Segment Synopsis: Sizemore tells of how agriculture has changed and farms have gotten big. Work takes a lot less time, and sprays and fertilizers are used. He says few have livestock and some people just have a small garden. He recalls using fertilizers and spray on corn at one time and having big harvests. He also sometimes leased land to grow on. He also remembers planting in the wood ash pile and having great harvests of beans. He tells of recently selling extra produce on Facebook. He tells of how his neighbor/renter has helped him. He tells of how farming went from a mule to a tractor.

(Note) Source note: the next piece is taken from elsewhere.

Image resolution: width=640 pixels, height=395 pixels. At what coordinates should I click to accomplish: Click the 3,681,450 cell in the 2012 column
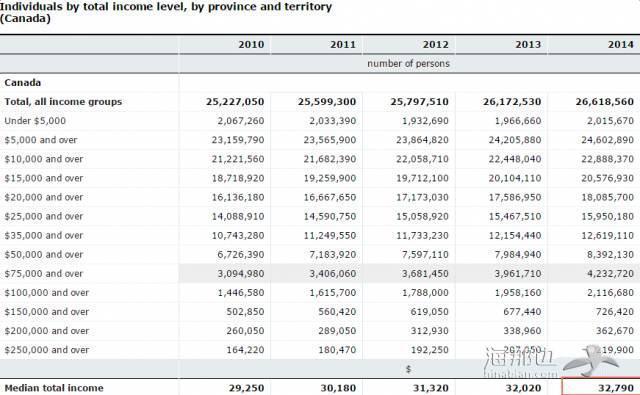coord(425,273)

Sizemore tells a story of going to Cynthiana, Kentucky to help cut tobacco and offering to help an Amish family plow with a tractor. They declined and about a week later different families came with horses and had the entire field plowed. He says that unlike now, back in the day you didn't hear of people dying of heart attacks because they worked. Sizemore talks about how diets have changed and how if people came back to gardening it would help their health. As far as the future of agriculture in the area, Sizemore thinks very few people will continue to garden. He hopes to be able to continue to garden. He only thinks the kids of the big farmers will continue to maintain the farms. He doesn't see kids getting very involved with gardening but thinks the Grow Appalachia program might be a way to go. He tells of his own children and granddaughter, and talks about the FFA program.

Keywords: Agricultural changes; Diets; Future Farmers of America (FFA); Gardening; Produce; Rural changes; Stinking Creek (Ky.)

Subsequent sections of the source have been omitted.